そんな彼が、ストレートなストーリーを撮ったのはなぜか?その理由があるとすれば、それは、「どんなに普通な話でも、2時間くらい映画として見れば、感動できる」というメタメッセージの発信のため、なのではないだろうか。「いい話を、2時間かけて見れば、人は感動できる。」という皮肉を、映画界に送ったのではないかと邪推する。







として、今回の26時間テレビである。
「誰でもそれなりの努力をすれば、感動を与えられるし、自分自身も感動するよ。」
それは、分かった。でも、視聴者は、心の中で「努力すれば感動するんだろうな」ということを分かりつつも、「でもやっぱり、感動するのはテレビであれだけカメラに映ってるからでしょ」だとか、「芸能人と共演できるからでしょ」などとシニカルに笑って、溜飲を下げたいのである。「これだからテレビは」と言って、すっきりしたいのだ。
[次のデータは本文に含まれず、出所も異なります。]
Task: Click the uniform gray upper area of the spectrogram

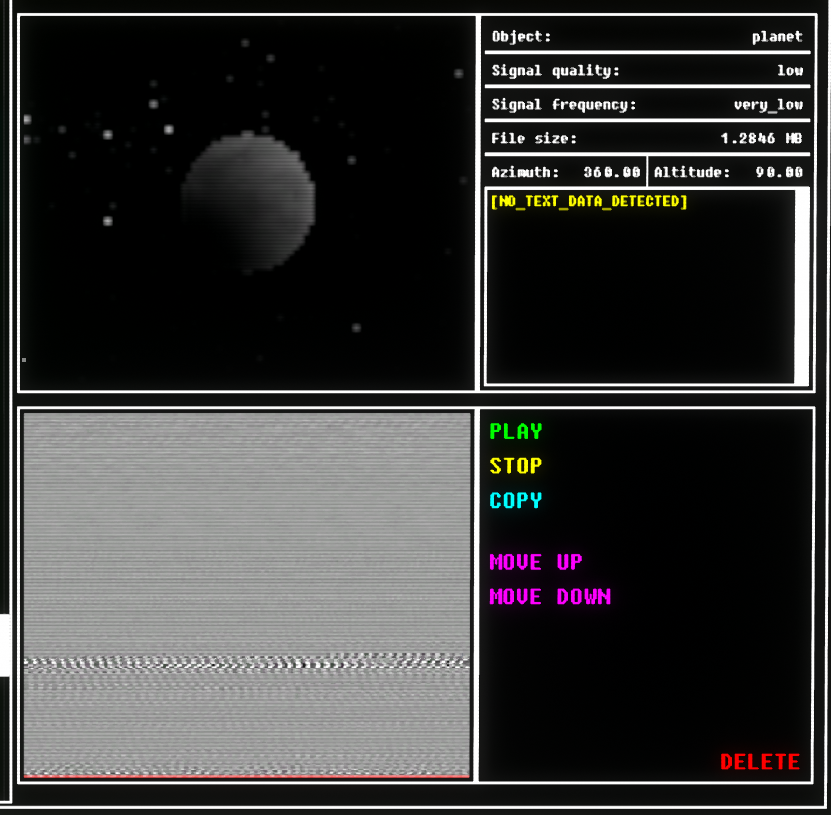Action: (x=246, y=520)
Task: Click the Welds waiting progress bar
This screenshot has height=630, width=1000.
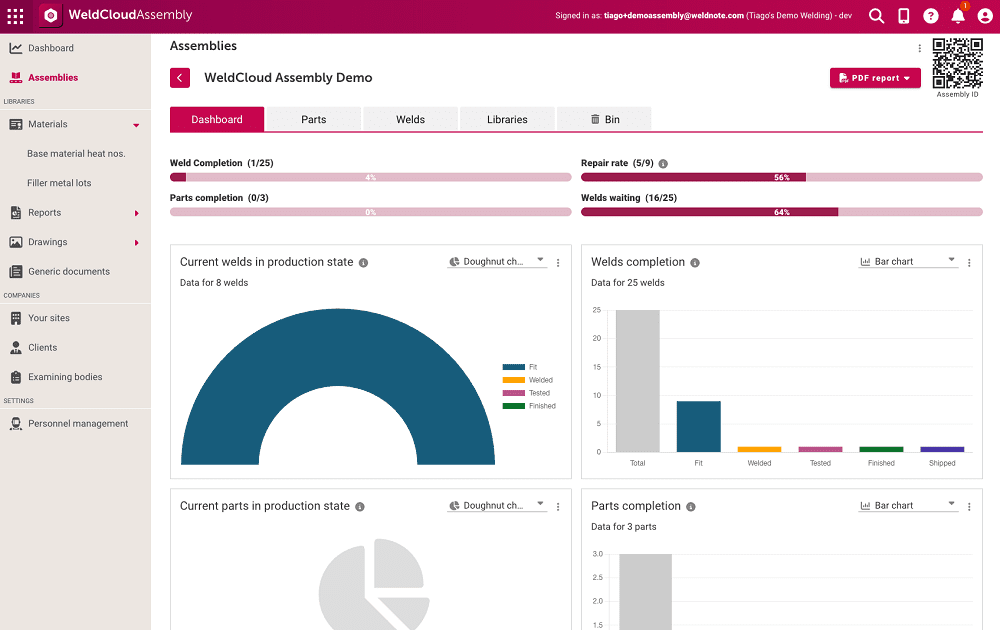Action: [781, 212]
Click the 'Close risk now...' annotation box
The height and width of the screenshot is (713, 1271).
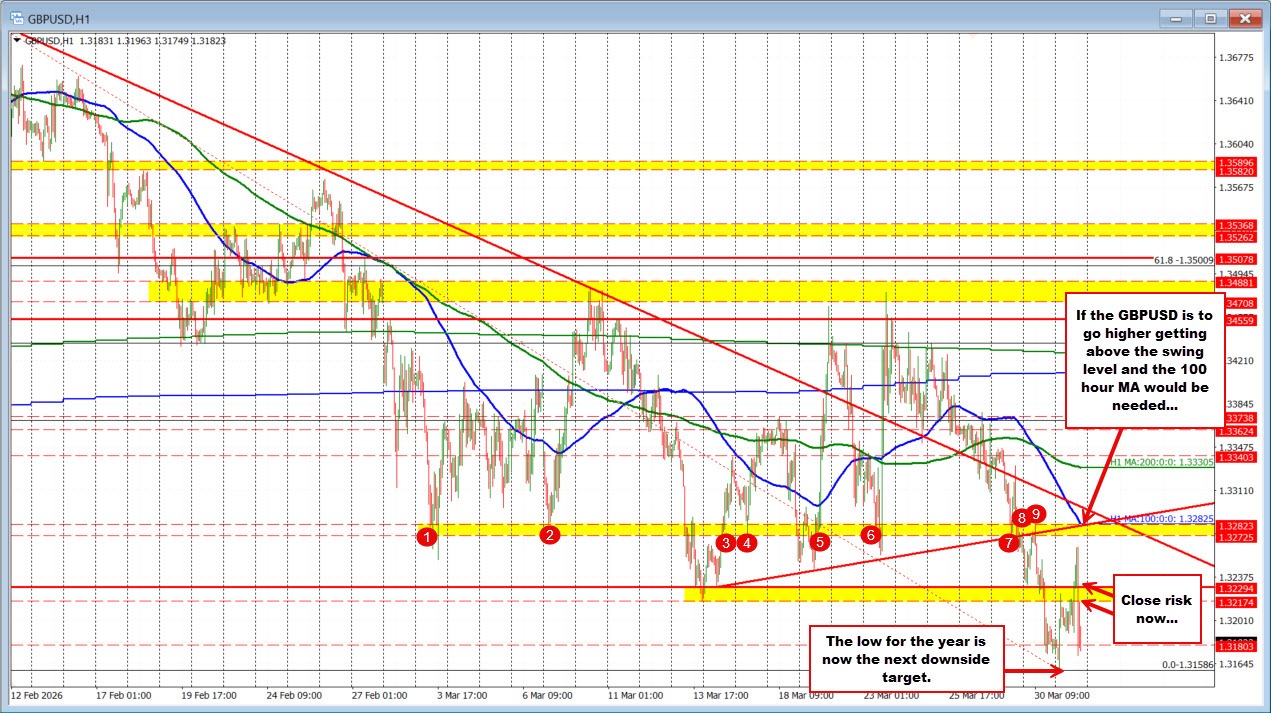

しかし今回の26時間はそうしたテレビ的欺瞞を感じさせないままに、露骨に「お前らいいから12時間三輪車乗ってこいって」と勧めているように感じられた。いや、そりゃ、本当にやったら感動するかもしれないけどさ。「テレビだから、感動するんだよ!」ということを、もっと言わせてほしい、それが「ベタ」な実況板の住人の心の叫びだったと思う。そんなスキがないくらい、今回の紳助及びヘキサゴンファミリーは熱かったし、説得力があった。





また、メタ的に見ても今回の手法はまずいように思える。「誰でもそれなりの努力をすれば、感動を与えられるし、自分自身も感動するよ。」というのは、つまり「テレビじゃなくてもいいよ」ということである。テレビが、テレビじゃなくても感動する(かもしれない)よ?ということを言ってしまっていいのか?




テレビの権力は早く失墜して欲しいし放送事故とかバンバン起こって欲しいでも…テレビの権力が失墜しちゃったら楽しめない。そんな実況板住民のアンビバレントな感情をよくよく自覚させてくれる番組だったと思う。いやよいやよも好きのうち、なのだ。






もうしばらくは、「誰でもそれなりの努力をすれば、感動を与えられるし、自分自身も感動するよ。(ただしテレビに限る)」であって欲しい。